Regenerating corneal endothelial functionality by engineering cell construct with aqueous two-phase system (ATPS)

Abstract

Corneal endothelial transplantation is one of the major surgeries for treating corneal endothelium related corneal dystrophy. Due to the shortage of corneal donor graft, alternatives of full-cornea transplantation need to be developed. In this thesis, we focus on developing scaffold-free cell construct based on aqueous two-phase system (ATPS). With the aid of reducing osmolality difference between the two immiscible phases and centrifugation assisted assembly, the cell construct formed could be applicable in clinical application.

In chapter 2, we investigate different parameters affecting the cell construct formation. Through the process of ATPS equilibration, we can reduce the osmolality difference between the two phases. This reduction of osmolality difference could result in a higher success rate of cell construct formation. By applying centrifugal force at the cell construct formation process, the thickness of the cell construct would be more uniform. The cell construct formed would also be less likely to be fragmented. We also investigate the cell construct formation phenomenon is only applicable on PEG-DEX-based ATPS.

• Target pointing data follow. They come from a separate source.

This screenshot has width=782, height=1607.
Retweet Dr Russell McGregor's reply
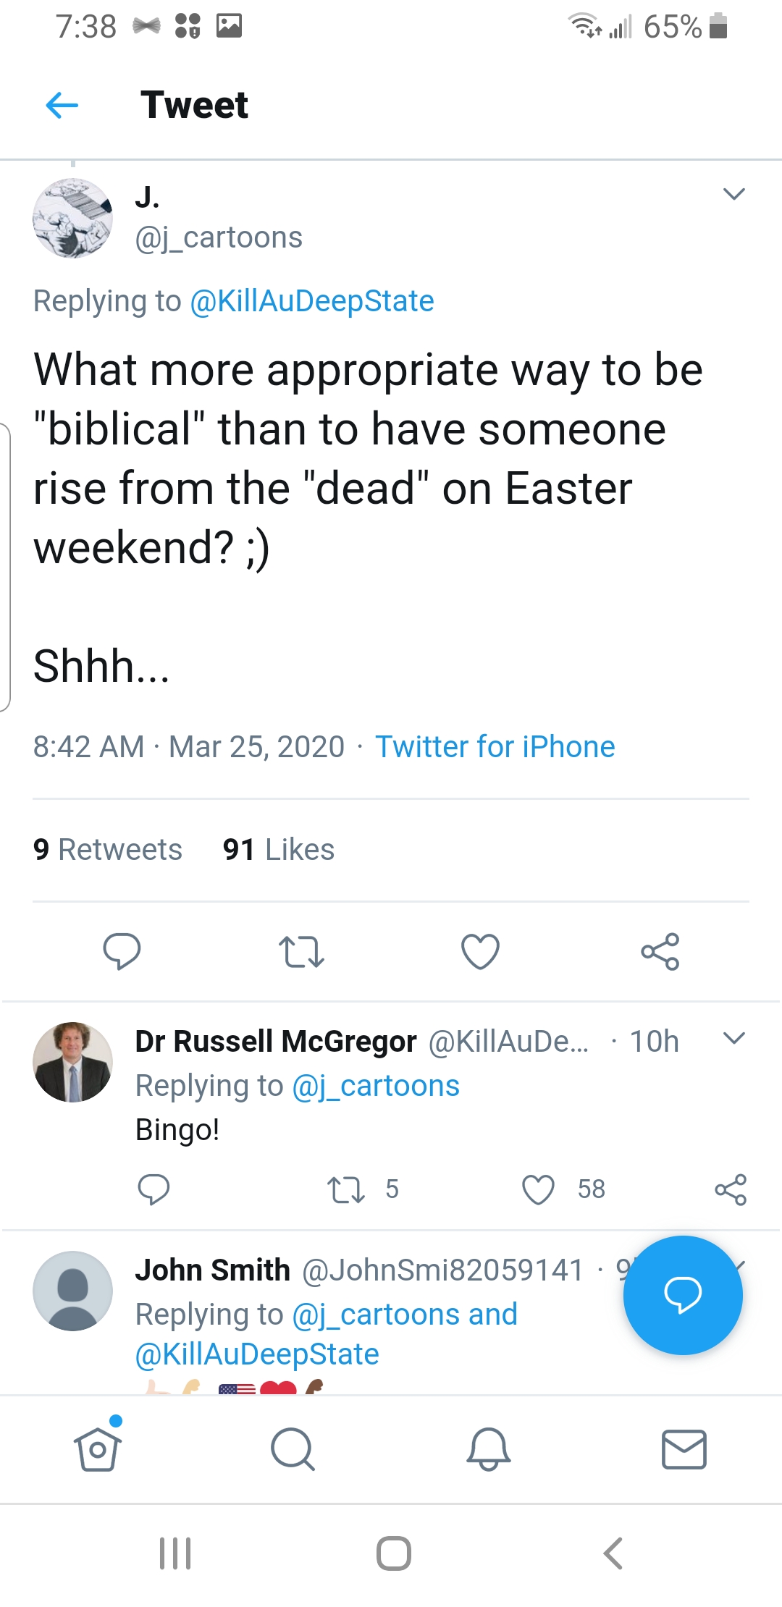(346, 1189)
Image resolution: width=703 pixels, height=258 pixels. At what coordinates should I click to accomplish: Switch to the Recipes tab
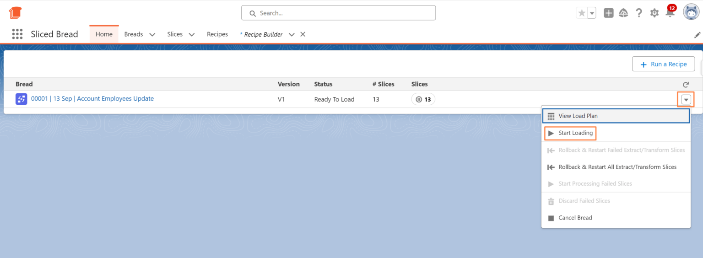pyautogui.click(x=217, y=34)
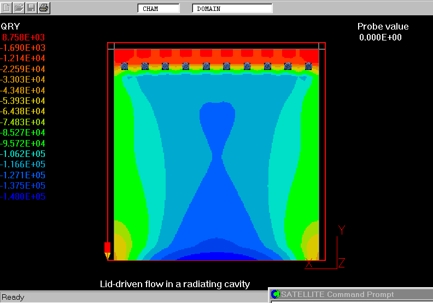Click the plot title 'Lid-driven flow in a radiating cavity'

click(x=174, y=284)

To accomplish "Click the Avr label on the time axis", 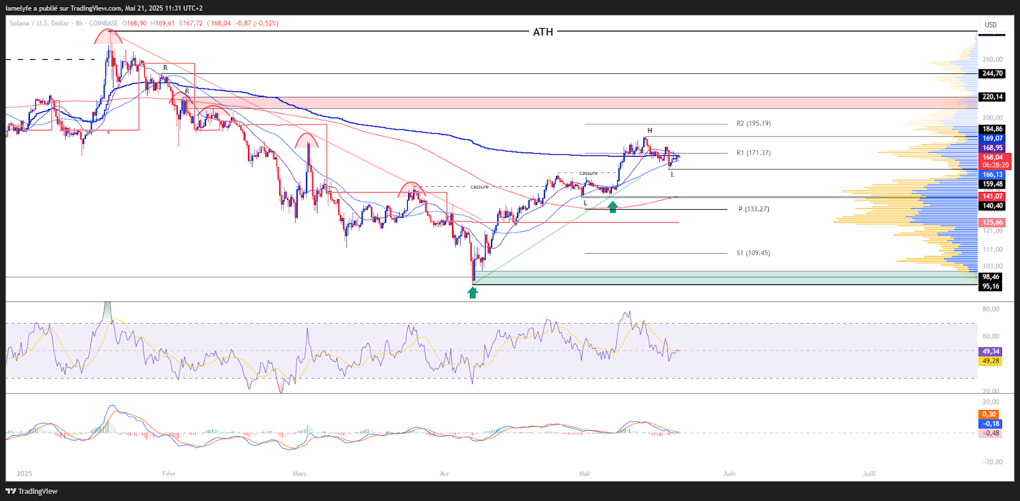I will (x=444, y=474).
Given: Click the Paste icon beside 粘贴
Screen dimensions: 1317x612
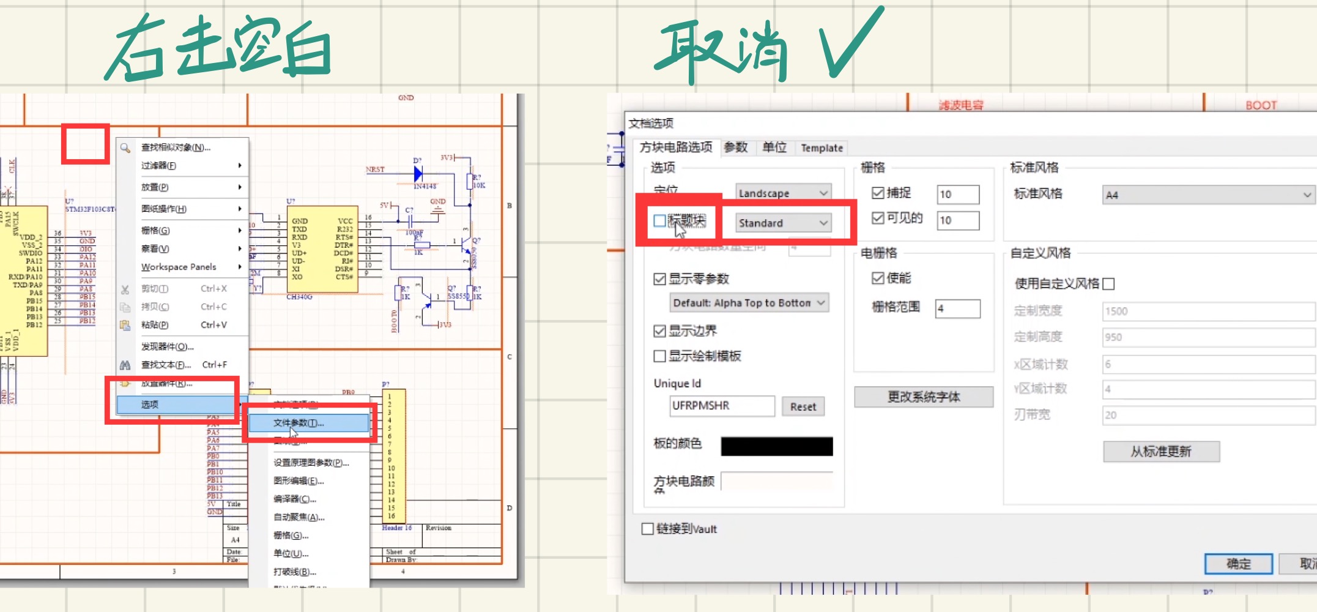Looking at the screenshot, I should [x=124, y=325].
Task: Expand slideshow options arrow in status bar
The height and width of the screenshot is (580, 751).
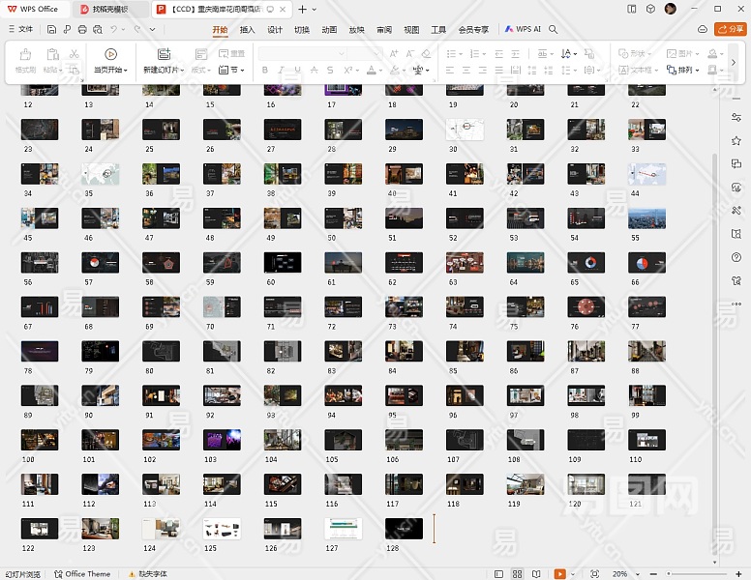Action: 572,574
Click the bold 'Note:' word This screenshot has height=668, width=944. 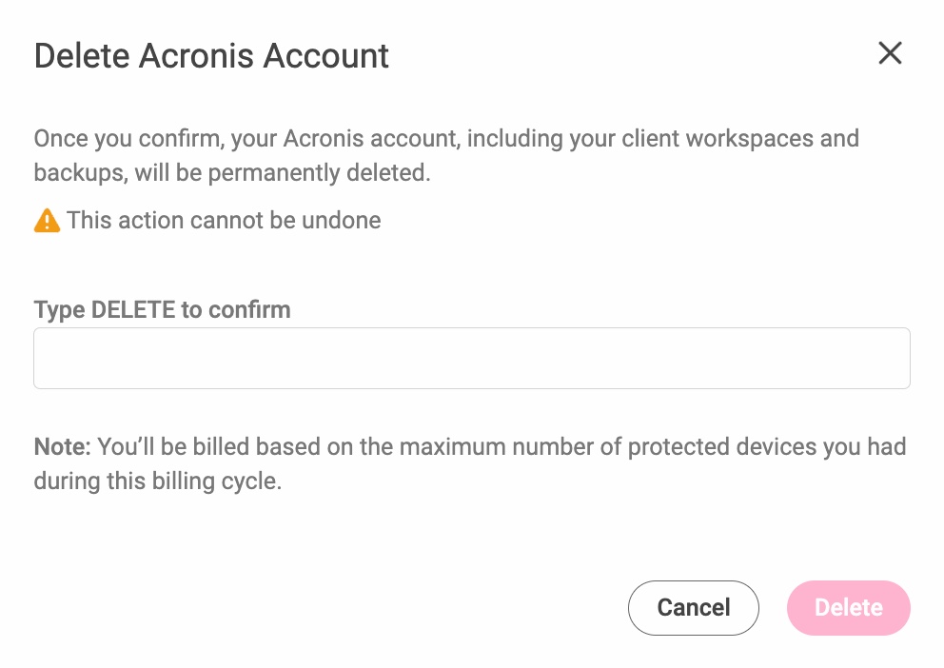click(x=62, y=446)
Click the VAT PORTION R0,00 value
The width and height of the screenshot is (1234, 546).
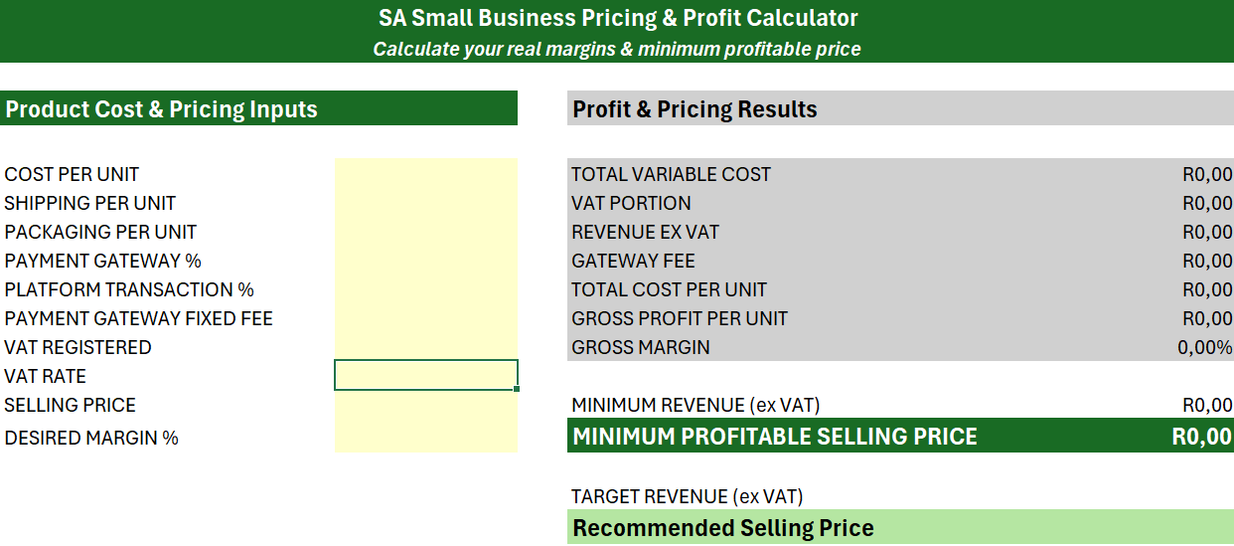[x=1206, y=203]
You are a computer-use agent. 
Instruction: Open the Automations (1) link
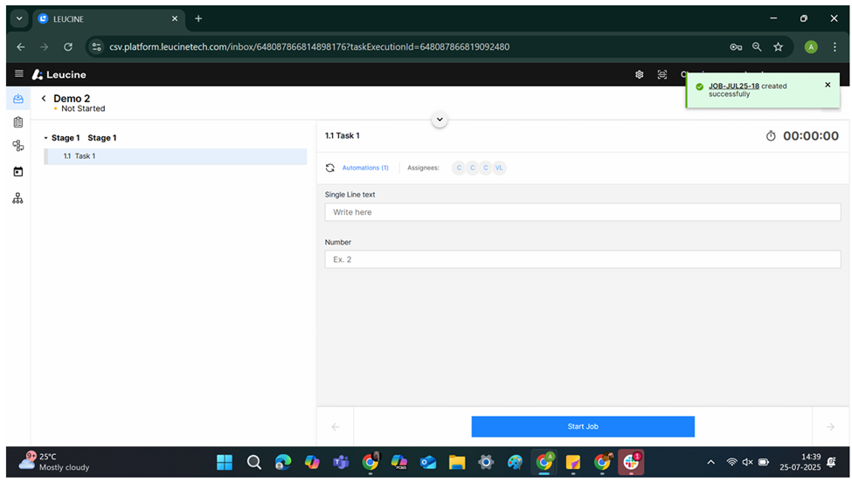365,168
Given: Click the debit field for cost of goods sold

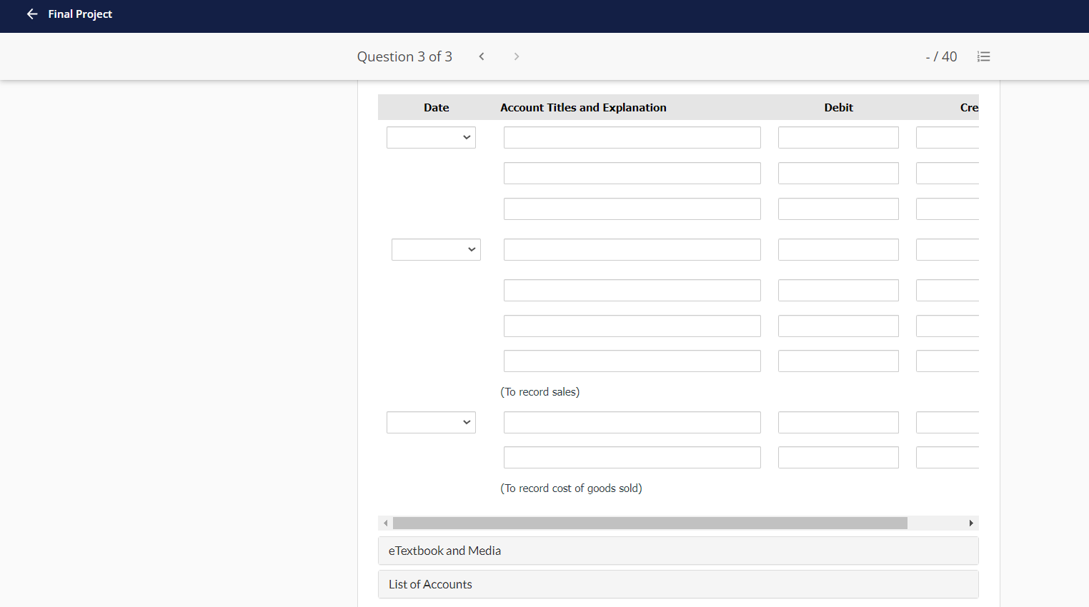Looking at the screenshot, I should click(837, 422).

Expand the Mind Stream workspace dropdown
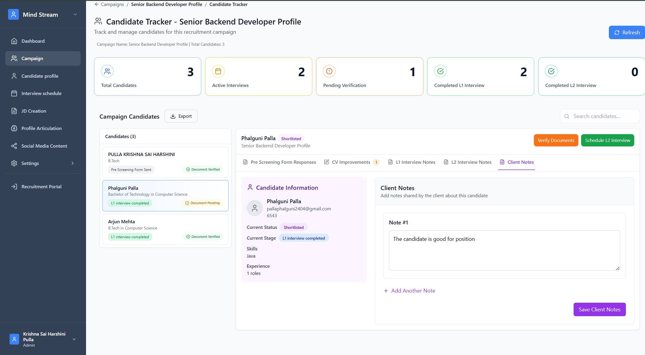[x=75, y=14]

In chapter 3, we demonstrate the in vitro proliferation, protein expression and ex vivo injection, culture of the corneal endothelial cell construct. Porcine corneal endothelial cell is chosen as the cell type in this study. We show that the porcine corneal endothelial cell harvested is physiologically representative, based on the functionality assay examining the pump and barrier function of the cell construct. The cell construct can also grow and proliferate in vitro with the increase of the cell construct area. Immunocytochemistry is applied to illustrate the physiological markers of the corneal endothelial cell after in vitro culture. After a month of in vitro culture, we find that the cell construct can express ZO-1 and Na+/K+ ATPase, two of the physiological markers of the corneal endothelial cell. It shows its capability to reconstruct the corneal functionality after transplantation. We also demonstrate the feasibility to inject the corneal endothelial cell construct in an ex vivo porcine model using a commercially available intraocular injector. Therefore, the cell construct formed is applicable at clinical context.